McConnell Is the Longest-Serving GOP Leader. But Not the Most Consequential.
(Editor’s Note: This piece first appeared in Real Clear Policy on June 14, 2018.)
Mitch McConnell is a tough guy to figure out. Everyone agrees he’s one of the most consequential figures in American politics. Yet it’s not entirely clear why.
The six-term Republican senator from Kentucky and current majority leader has cultivated a reputation over the years as a master tactician and skilled legislative leader. Still, few can list his legislative accomplishments. Whether he’s squaring off against Democrats or his own party members, the outcome always appears to be the same: McConnell wins. Even so, it isn’t clear what winning means for Republicans or the Senate.
Perhaps because of this ambiguity, McConnell set a record this week as the longest-serving Republican leader in Senate history. In doing so, he moved one step closer to eclipsing Mike Mansfield (D-MT) as the longest-serving leader of either party in the Senate.
Breaking Mansfield’s record would be the perfect capstone to McConnell’s career. He often cites the Senate legend as an example of the kind of leader he aspires to be. Unlike the ever-enigmatic McConnell, however, people know why Mansfield is important.

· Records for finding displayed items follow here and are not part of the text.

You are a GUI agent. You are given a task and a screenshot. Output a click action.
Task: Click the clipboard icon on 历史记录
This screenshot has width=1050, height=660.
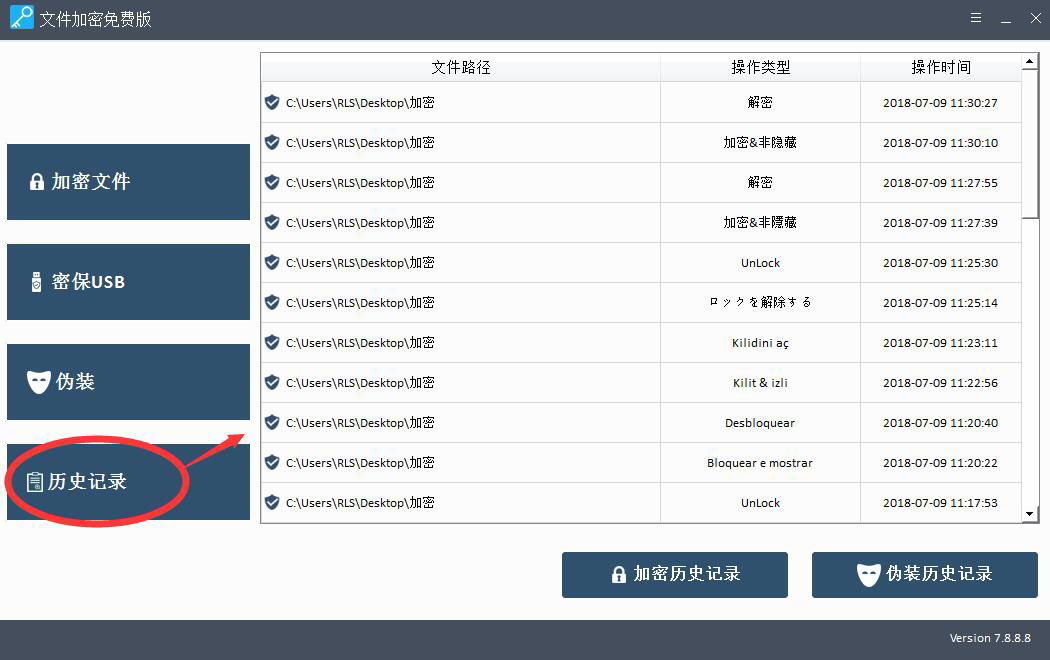point(35,482)
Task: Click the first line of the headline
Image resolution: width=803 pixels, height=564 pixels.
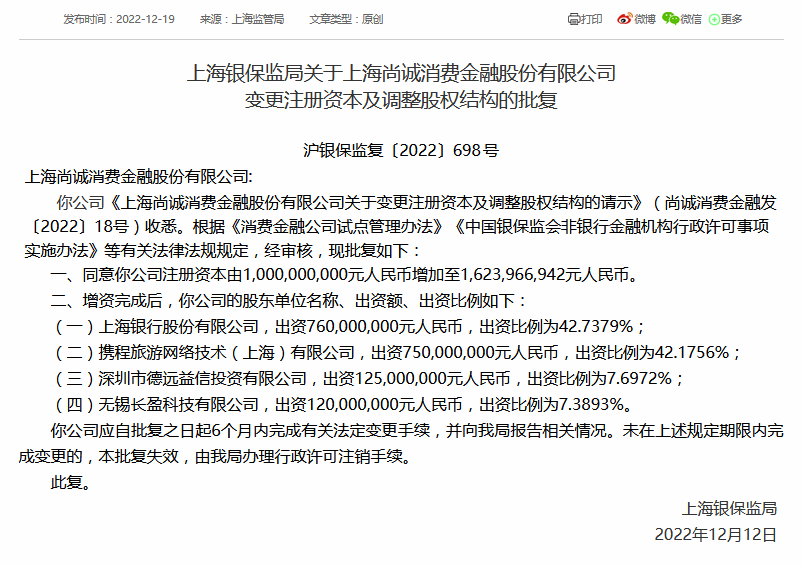Action: click(401, 73)
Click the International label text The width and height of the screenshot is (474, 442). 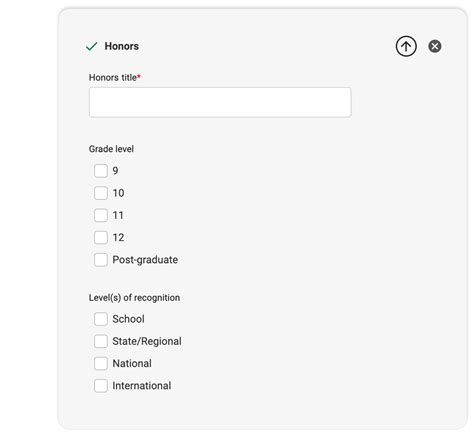coord(142,386)
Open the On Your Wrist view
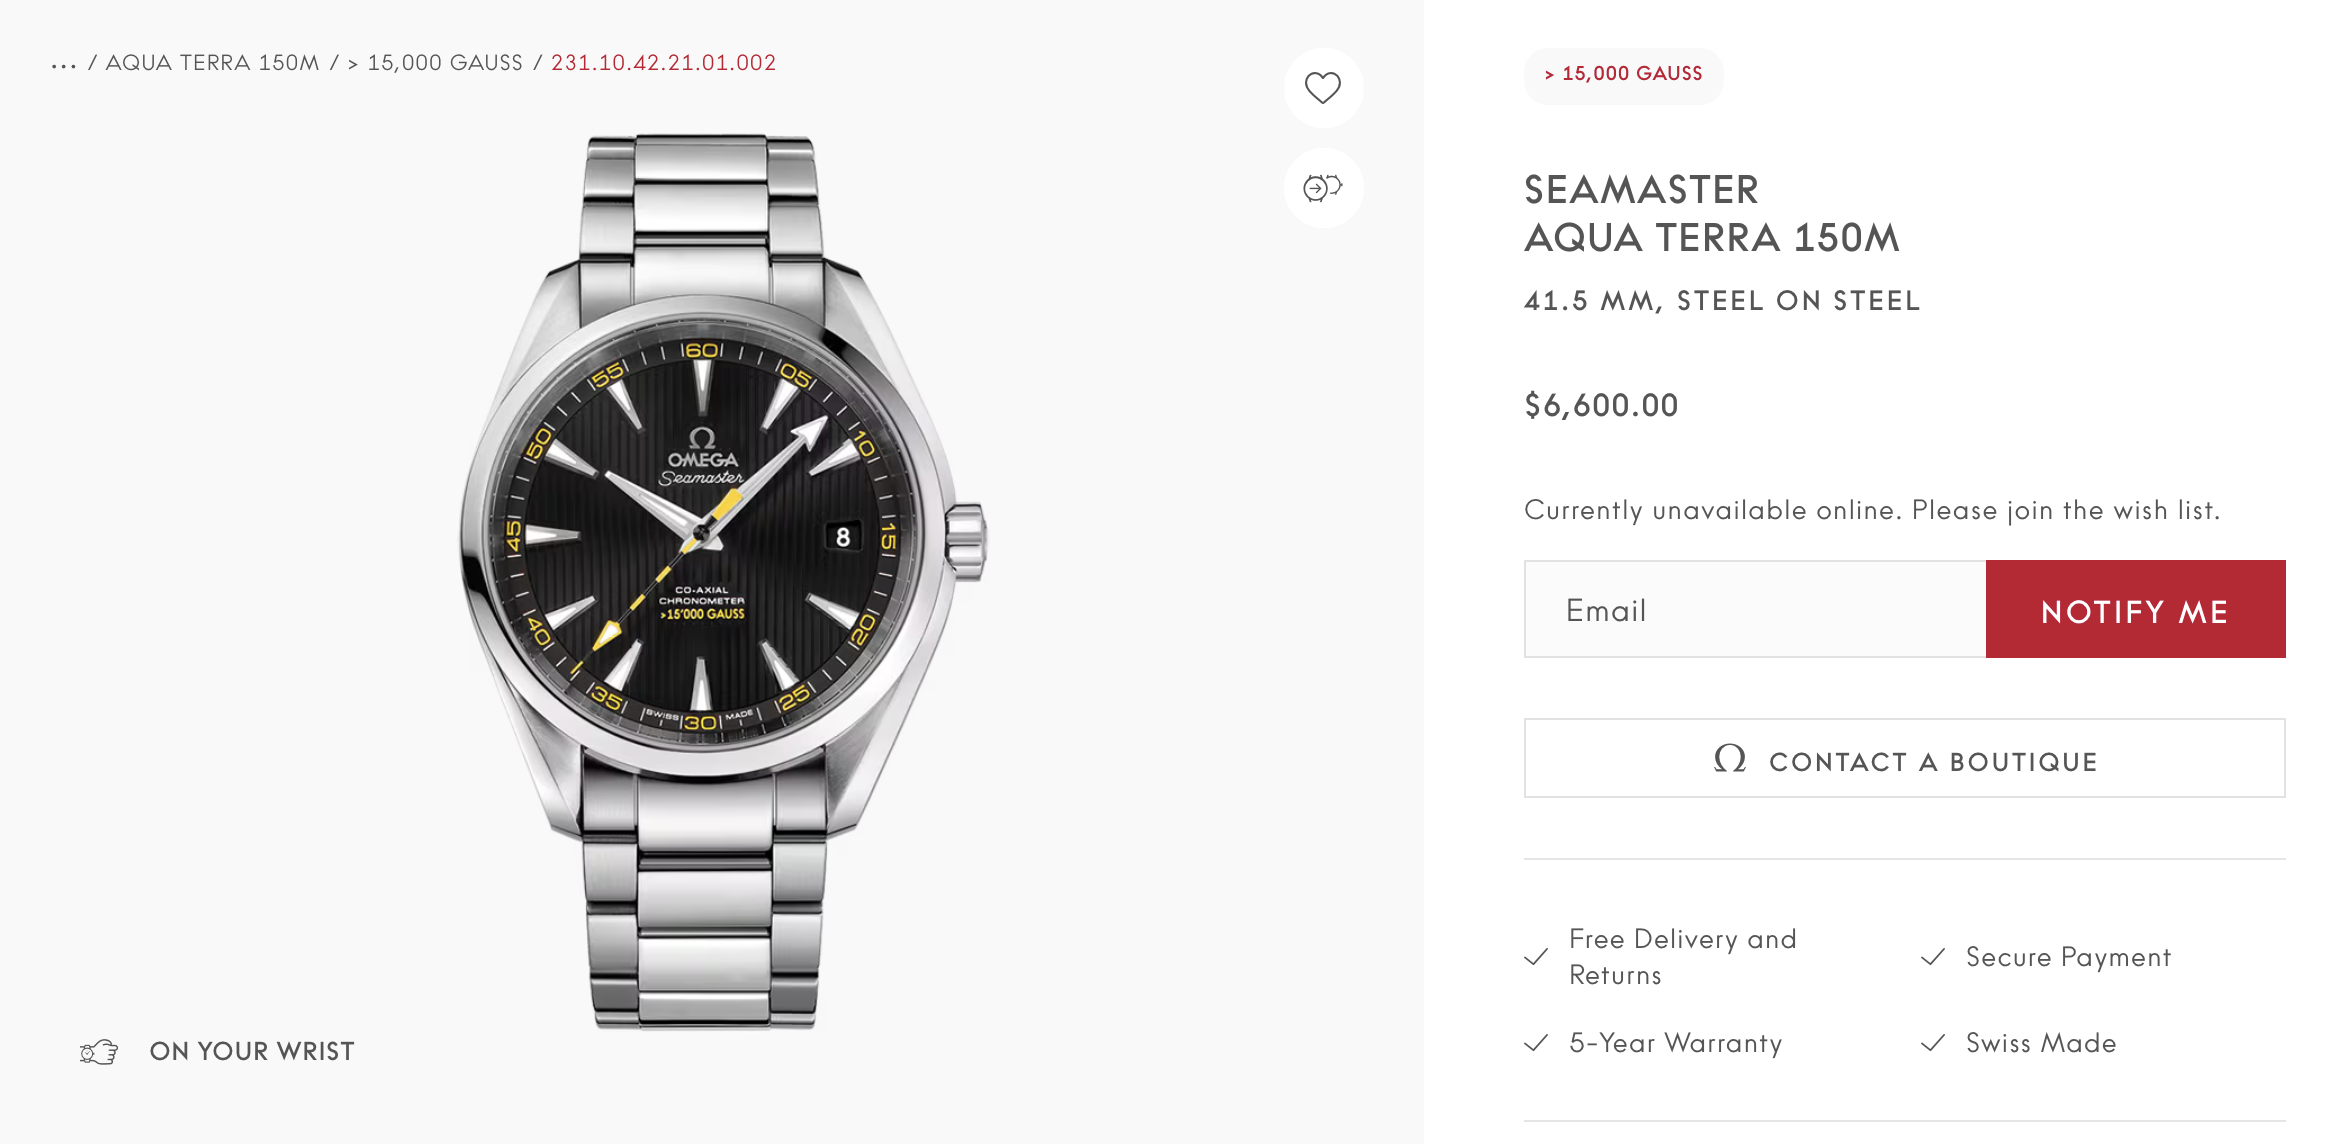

From 1961 to 1977, Mansfield deftly guided the Senate through a thicket of domestic unrest, political assassinations, wars, congressional investigations, and a presidential impeachment controversy. And through all the controversy, the Senate managed to keep legislating — in large part due to Mansfield’s leadership.
While there are many similarities between today’s Senate and that of Mansfield’s time, the institution has, under McConnell’s leadership, proven largely incapable of legislating in the face of even the slightest controversy. This contrast is a testament to the impact a truly skilled leader can have. For that reason, comparing McConnell’s tenure with Mansfield’s can help us form an accurate assessment of McConnell’s record-breaking reign as Republican leader.
Having done so, it turns out McConnell isn’t too hard to figure out after all.
McConnell may aspire to emulate Mansfield, but, in truth, the two men’s views of the Senate differ dramatically. Whereas Mansfield saw a deliberative body in which all senators were equal, McConnell sees a factory, the purpose of which is to produce legislation. And whereas Mansfield understood the majority leader’s job as facilitating senators’ participation in the legislative process, McConnell understands it in terms of a foreman whose job it is to make the production process run smoothly.
In short, McConnell sees the Senate as a means to an end rather than as a valuable institution in its own right.
Remarkably, McConnell has flourished despite the gridlock that nearly always results from his peculiar lawmaking approach. He’s done so by demonstrating an uncanny ability to avoid responsibility by blaming others for the Senate’s shortcomings while simultaneously taking credit for the fact that things did not turn out worse. For example, consider how he alternates effortlessly between blaming the Senate’s lackluster record on the Democrats’ “historic obstruction” and praising that record as the best he’s seen in his long career.
When you consider both the superficial nature of McConnell’s legislative accomplishments and the dramatic decline in senators’ autonomy during his tenure, his reputation as a first-rate leader becomes all the more surprising. The fact that McConnell hasn’t yet faced a single significant challenge to his leadership suggests that his real accomplishment has been affecting a wholesale change in how his fellow Republicans understand the Senate’s place in the political process.
Once McConnell’s Senate-as-a-factory view is acknowledged, it becomes clear why he pays so much attention to electoral politics. For McConnell, winning elections is necessary to control the Senate’s means of production: its committee chairs, leadership positions, and votes. Without these, achieving one’s ends in politics is impossible. Winning elections to maintain (or regain) a majority is therefore the ultimate end of his efforts. He is unwilling to tolerate freewheeling debates à la Mansfield precisely because these can’t be controlled. And while the Senate has proved incapable of accomplishing very much with McConnell’s approach, as compared to Mansfield’s, the majority leader can at least keep divisions within his party under wraps and thus present the electorate with a unified — and inoffensive — message during elections.
That’s why McConnell ruled out passing a budget or tackling entitlement reform this year. It’s an election year, and both initiatives divide Republicans. However familiar, this reasoning would be considered strange under more normal circumstances. After all, the Republicans control both the Congress and the presidency for the first time in 11 years. If not now, when?
But for McConnell, what happens in elections is more important than what transpires between them. Of course, to a certain extent, his view makes sense. Failing to hold the Senate in November will affect what the Republicans are able to do in 2019. But such logic quickly becomes circular and self-defeating; there is always another election looming just around the corner.
In 2019, Republicans will already be looking ahead to 2020 with trepidation. Having embraced McConnell’s logic, Senate Republicans will be left waiting for their big break — the moment when they will finally get to deliver on all the commitments they’ve made over the years. Yet, like Vladimir and Estragon waiting indefinitely for Godot, they, too, have not yet realized their time simply is not coming.